When you’ve relished a dish since what seems like forever, having it “at the ready” in your kitchen is a treat worth celebrating—and sharing. Cue my beloved Jambalaya that recently made its (long overdue) debut in my cooking chronicles.
As a devoted foodie and home cook, I inevitably find myself recreating favorite dishes from my dining out forays. From Lemon Thyme Bars, to Warm Goat Cheese Salad, to Roasted Branzino, and more, it keeps the memories--and good eats--deliciously alive. Yet, somehow, Jambalaya never made the cut—until a couple of weekends ago, when I reserved a sun-kissed Sunday afternoon to keep the tradition going. And considering the ease with which it came together, I’m banking that it'll be in rotation going forward.
As someone who’s all about a bit of kick and spice in my dishes, Jambalaya has always delivered on this front. Reminiscent of another favorite dish, Paella, it’s like a spicier Cajun or Creole cousin that hails from Louisiana cuisine. And speaking of Cajun and Creole, I decided to make the tomato-based Creole version this time around. Hearty spices, Andouille sausage, chicken and shrimp, rice, tomatoes (and tomato paste), aromatics, and other flavorings, made for a one-pot wonder that you can bring together within an hour.
If all of that speaks to you as it does to me, then you want this recipe in your repertoire. Pair with a salad and some crusty bread (or not) for a well-rounded, delicious meal. From the very first fork-full, I was reminded why it's been a favorite for so long and always induces...
Happy Eating!
Creole Jambalaya
Ingredients:
1 lb. Andouille sausage, sliced into rounds
1 lb. fresh or frozen shrimp
1 lb. skinless, boneless chicken breast, cut into chunks
1 1/2 cups long grain rice
1 can 14 oz. diced tomatoes
1 tablespoon tomato paste
1 onion, diced
2 bell peppers (I used green and red), diced
3 cloves of garlic, minced
2 tablespoons Cajun seasoning
½ teaspoon ground black pepper
1 teaspoon each of salt, dried thyme, oregano and hot sauce of choice
½ teaspoon of Cayenne (use less if desired)
2 teaspoons Worcestershire sauce
2 tablespoons olive or canola oil
3 cups chicken broth
Scallions and fresh parsley, chopped, to garnish
Cook’s note: Celery is traditionally included, however I didn’t have any on hand, so be sure to add if desired.
Method:
In a large dutch oven or pot, heat a tablespoon of oil over medium-high heat. Season the sausage and chicken with 1 tablespoon of the Cajun seasoning.

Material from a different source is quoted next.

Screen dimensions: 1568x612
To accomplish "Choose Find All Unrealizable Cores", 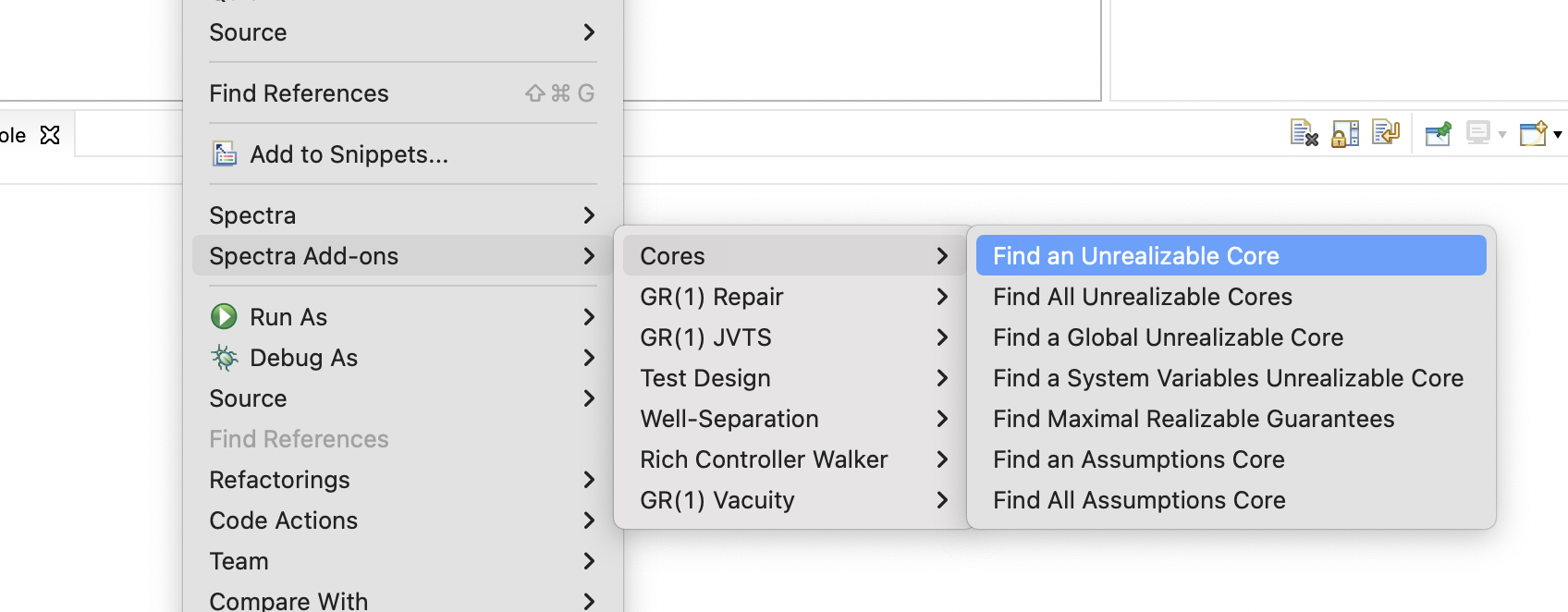I will (x=1143, y=297).
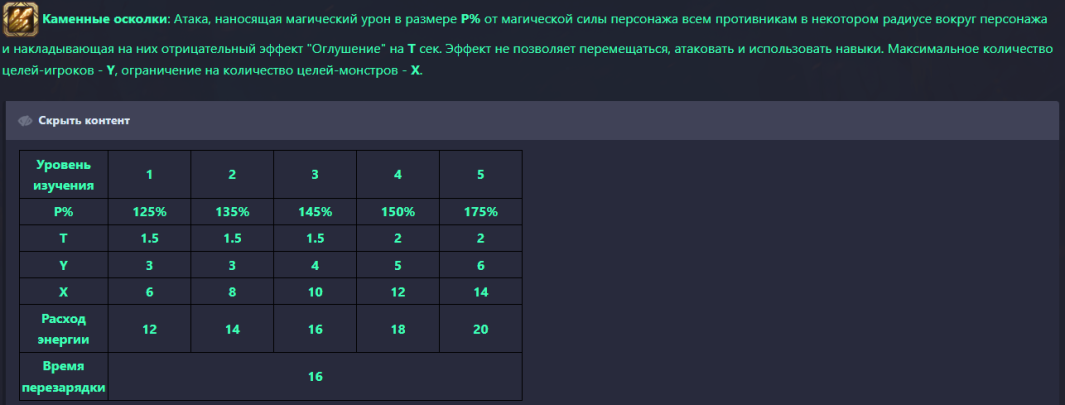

Brown the sausage in the oil; remove and drain using a slotted spoon and set aside. Add the remaining tablespoon of oil to the pot and cook the chicken until lightly browned. Similarly remove, drain and set aside.
Sauté the onion and bell pepper until softened. Add the garlic and cook for an additional 30 seconds to a minute. Stir in the tomatoes and tomato paste and season with the salt, pepper, herbs, spices, Worcestershire and remaining tablespoon of Cajun seasoning. Cook for five minutes, stirring occasionally.
Add in the rice and chicken broth and bring the mixture to a boil, then reduce the heat to medium-low. Cover and simmer for 20-25 minutes, until the liquid is absorbed and the rice is cooked fully, stirring occasionally.
Add the shrimp to the mixture, stir in gently and cover the pot with a lid. Allow to simmer, stirring occasionally, until the shrimp are cooked through (about 5-6 minutes, or slightly longer, if frozen) and pink in color, indicating doneness.
Taste and adjust seasonings, as needed, then remove from heat. Serve with garnish of scallions and parsley—and enjoy!